#### TASK ITEM:
Write out the full set of records below exactly.

****

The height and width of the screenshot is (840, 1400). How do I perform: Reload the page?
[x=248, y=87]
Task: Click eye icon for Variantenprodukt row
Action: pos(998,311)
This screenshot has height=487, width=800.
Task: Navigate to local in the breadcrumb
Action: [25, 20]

****

#### OUTPUT OF THE TASK:
The height and width of the screenshot is (840, 1400). How do I perform: Reload the page?
[x=248, y=87]
Task: Click eye icon for Variantenprodukt row
Action: pos(998,311)
This screenshot has height=487, width=800.
Task: Navigate to local in the breadcrumb
Action: [25, 20]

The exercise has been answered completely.